Decentralisation in the United Kingdom is usually referred to as 'devolution', though sometimes the term 'federal' is used in debate. At the formal institutional level, any devolution of political power 'involves the dispersal of power from
a superior to an inferior political authority' [and] 'the transfer to a subordinate elected body or geographical basis of functions at present exercised by Parliament' (Bogdanor, 1979, p.2) as well as the creation of an elected body subordinate to Parliament. Devolution is therefore different from federalism (Kincaid, 2001; Elazar, 1979) in that it attempts to preserve the supremacy of Parliament intact (Bogdanor, 1979) rather than dividing power between parliament and various provincial bodies, each of which has sovereignty within the area of its responsibilities (Bealey, 1999). The British Government's insistence that, at least technically, the devolved bodies are subordinate to the Westminster parliament is indicative of this (McLean and McMillan, 2005; Hazell, 2006b).

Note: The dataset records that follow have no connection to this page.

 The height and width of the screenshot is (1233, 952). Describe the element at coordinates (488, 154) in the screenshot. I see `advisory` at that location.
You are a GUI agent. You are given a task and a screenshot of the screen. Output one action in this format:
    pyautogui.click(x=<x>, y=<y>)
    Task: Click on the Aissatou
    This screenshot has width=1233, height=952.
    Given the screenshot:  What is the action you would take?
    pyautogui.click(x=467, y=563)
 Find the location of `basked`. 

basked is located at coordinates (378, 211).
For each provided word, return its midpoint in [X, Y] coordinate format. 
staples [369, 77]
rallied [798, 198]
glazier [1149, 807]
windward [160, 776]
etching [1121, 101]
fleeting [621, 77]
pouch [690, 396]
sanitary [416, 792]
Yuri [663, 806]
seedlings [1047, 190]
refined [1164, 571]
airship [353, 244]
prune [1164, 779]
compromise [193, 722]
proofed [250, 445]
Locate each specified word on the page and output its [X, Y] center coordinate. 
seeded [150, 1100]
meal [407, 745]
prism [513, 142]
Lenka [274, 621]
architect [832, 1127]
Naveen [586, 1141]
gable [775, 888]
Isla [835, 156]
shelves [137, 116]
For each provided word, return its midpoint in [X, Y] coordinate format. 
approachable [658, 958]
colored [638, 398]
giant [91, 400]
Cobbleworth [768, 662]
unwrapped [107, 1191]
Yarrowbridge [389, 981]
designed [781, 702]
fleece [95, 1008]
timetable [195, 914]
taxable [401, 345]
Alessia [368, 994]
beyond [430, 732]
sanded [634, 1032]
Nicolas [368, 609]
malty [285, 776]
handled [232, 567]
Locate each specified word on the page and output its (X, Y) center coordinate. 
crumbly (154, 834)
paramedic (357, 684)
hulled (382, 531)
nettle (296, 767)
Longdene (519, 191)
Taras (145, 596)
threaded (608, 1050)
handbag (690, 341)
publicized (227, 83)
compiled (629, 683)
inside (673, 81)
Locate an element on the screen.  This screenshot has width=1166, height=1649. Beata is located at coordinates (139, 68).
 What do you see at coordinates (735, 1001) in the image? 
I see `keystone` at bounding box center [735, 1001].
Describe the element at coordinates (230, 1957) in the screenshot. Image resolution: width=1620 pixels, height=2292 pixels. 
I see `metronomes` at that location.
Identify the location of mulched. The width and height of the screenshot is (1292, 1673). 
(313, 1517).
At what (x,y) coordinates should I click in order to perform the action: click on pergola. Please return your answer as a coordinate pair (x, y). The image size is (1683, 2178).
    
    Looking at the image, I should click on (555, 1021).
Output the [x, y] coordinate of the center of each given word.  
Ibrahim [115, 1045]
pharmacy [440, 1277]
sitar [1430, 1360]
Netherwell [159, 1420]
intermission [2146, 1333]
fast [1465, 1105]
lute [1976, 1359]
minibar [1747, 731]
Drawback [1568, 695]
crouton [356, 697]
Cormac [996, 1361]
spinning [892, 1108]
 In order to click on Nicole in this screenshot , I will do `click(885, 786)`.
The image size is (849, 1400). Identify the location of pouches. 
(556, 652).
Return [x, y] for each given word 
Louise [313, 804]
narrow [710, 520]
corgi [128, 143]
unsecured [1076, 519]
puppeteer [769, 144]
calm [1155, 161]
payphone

While it has been argued by some that the United Kingdom does possess some features of a federation (Bond, 2011), albeit apparently an asymmetric one (McGarry, 2012; Unlock Democracy, 2011; Peeters, 2007), it lacks others (Watts, 2006). Indeed, Watts (2006) argues that as yet it does not even meet the requirements necessary to be called a 'quasi-federation' (Weare, 1963). Yet federalism as an idea has been a consistent feature of constitutional debate in the British Isles (Kendle, 1997) though much of the focus historically was on Ireland or the far off reaches of the Empire (Kendle, 1997; Burgess, 1986). Joseph Chamberlain proposed federation early in the 1880s as a possible solution to the movement in Ireland for political independence. The Imperial Federation League was established in 1884 to promote the permanent unity of the Empire through some form of federation, but its proposed scheme for a Council of Empire comprised of the self governing colonies was rejected in 1893 by Gladstone, the British Prime Minister. An Imperial Parliament and a federal government were again proposed in 1910 by Lionel Curtis of the 'Round Table' Unit. However, by the end of the First World War this had been superseded by the movement from Empire to Commonwealth. The idea of national parliaments in Ireland, Wales and Scotland and regional assemblies in England, all within an Imperial Parliament, had been promoted by both Winston Churchill and Lloyd George in 1912 (Burgess, 2007), but the continuing struggle for Irish independence ended the movement for a federal structure in the UK. Federalism within Britain has never reappeared as a serious political proposal for an overall government structure, though its influence has remained. As Pinder suggests, 'British understanding of the process of reforming institutions has been clouded by misunderstandings of the word federal' (Pinder, 2001, p.166), which is viewed as an alien, European concept.